For strength benchmarks, use our One Rep Max Calculator to plan training loads and track progress.

Tracking Progress During Body Recomposition

The scale alone is misleading during recomp—water, glycogen, and gut contents fluctuate 1–2 kg daily. Use multiple data points over 4–8 week blocks:

  • Waist circumference: Measure at navel level, same time of day; shrinking waist with stable weight = recomp working
  • Strength trends: Log main lifts—rising strength with stable or slowly falling weight is a strong positive signal
  • Progress photos: Front, side, back every 4–8 weeks; same lighting, pose, and time of day
  • Body fat % (optional): Skinfold calipers, DEXA, or smart scale trends every 8–12 weeks
  • Weekly average weight: Useful context, but not the primary metric during recomp

Track body shape with our Body Shape Calculator and body fat with the Body Fat Calculator.

Common Recomposition Mistakes

1. Chasing scale weight instead of body composition

Recomp can keep scale weight stable while you lose fat and gain muscle. Judge success by waist, photos, and strength—not daily weigh-ins.

2. Cutting calories too aggressively

Deficits above ~500 kcal/day make muscle gain nearly impossible. Recomp works best at maintenance or a slight deficit (100–300 kcal).

3. Under-eating protein

Recomp demands 2.0–2.4 g/kg—higher than a standard bulk. Spread 30–40 g across 4–5 meals daily.

4. Skipping progressive resistance training

Cardio alone does not recomp. Train 3–5 days/week with compound lifts and track progressive overload.

5. Expecting fast visible changes

Meaningful visual changes often take 8–16 weeks. Patience and consistency beat aggressive deficits that sacrifice muscle.

Sleep, Recovery & Stress During Recomp

Muscle protein synthesis and fat mobilization depend on recovery—not just calories and macros. Neglecting sleep and stress management stalls recomp even with perfect nutrition.

  • Sleep 7–9 hours nightly; growth hormone peaks during deep sleep
  • Manage training volume—3–5 hard sessions beat 7 mediocre ones
  • Chronic stress elevates cortisol, which can impair recovery and increase fat retention
  • Deload every 6–8 weeks or when strength plateaus and joints feel beat up
  • Hydration: ~30–40 ml per kg body weight daily; more on training days

When to Adjust Your Recomp Plan

Recalculate every 6–8 weeks or after significant body composition changes.
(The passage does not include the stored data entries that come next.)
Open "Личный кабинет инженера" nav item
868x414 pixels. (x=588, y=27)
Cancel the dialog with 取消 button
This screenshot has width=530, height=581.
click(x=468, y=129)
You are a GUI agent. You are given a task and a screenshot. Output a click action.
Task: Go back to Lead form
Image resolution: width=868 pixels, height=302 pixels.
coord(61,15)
Signs you need to adjust:

  • Waist and strength unchanged for 8+ weeks despite adherence
  • Strength dropping for 3+ consecutive weeks (deficit may be too large)
  • Excessive fatigue, poor sleep, or irritability
  • Waist shrinking rapidly but strength flat (may need slightly more calories)
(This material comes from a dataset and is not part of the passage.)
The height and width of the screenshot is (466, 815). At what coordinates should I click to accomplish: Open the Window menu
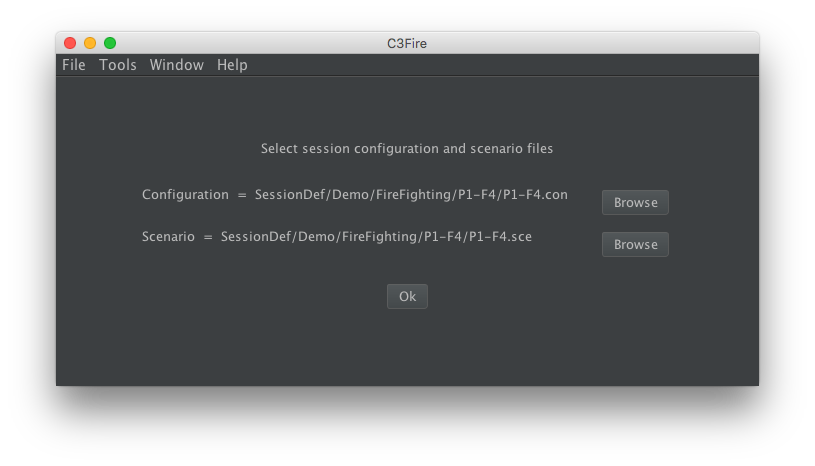tap(177, 65)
Responses: adjust calories ±100–150 kcal, switch from moderate to slight deficit, move to maintenance for 2–4 weeks, or consider alternating dedicated cut/bulk phases if advanced and already lean.

Recomp Calculator vs Related Tools

QuestionUse this calculatorUse another tool
"Lose fat AND gain muscle macros?"✓ Recomp
"How fast can I lose 10 kg?"Weight Loss Timeline
Training vs rest day macros✓ Recomp
Aggressive muscle gain surplusBulking Macro
Recomp feasibility & projections✓ Recomp

Frequently Asked Questions (FAQs)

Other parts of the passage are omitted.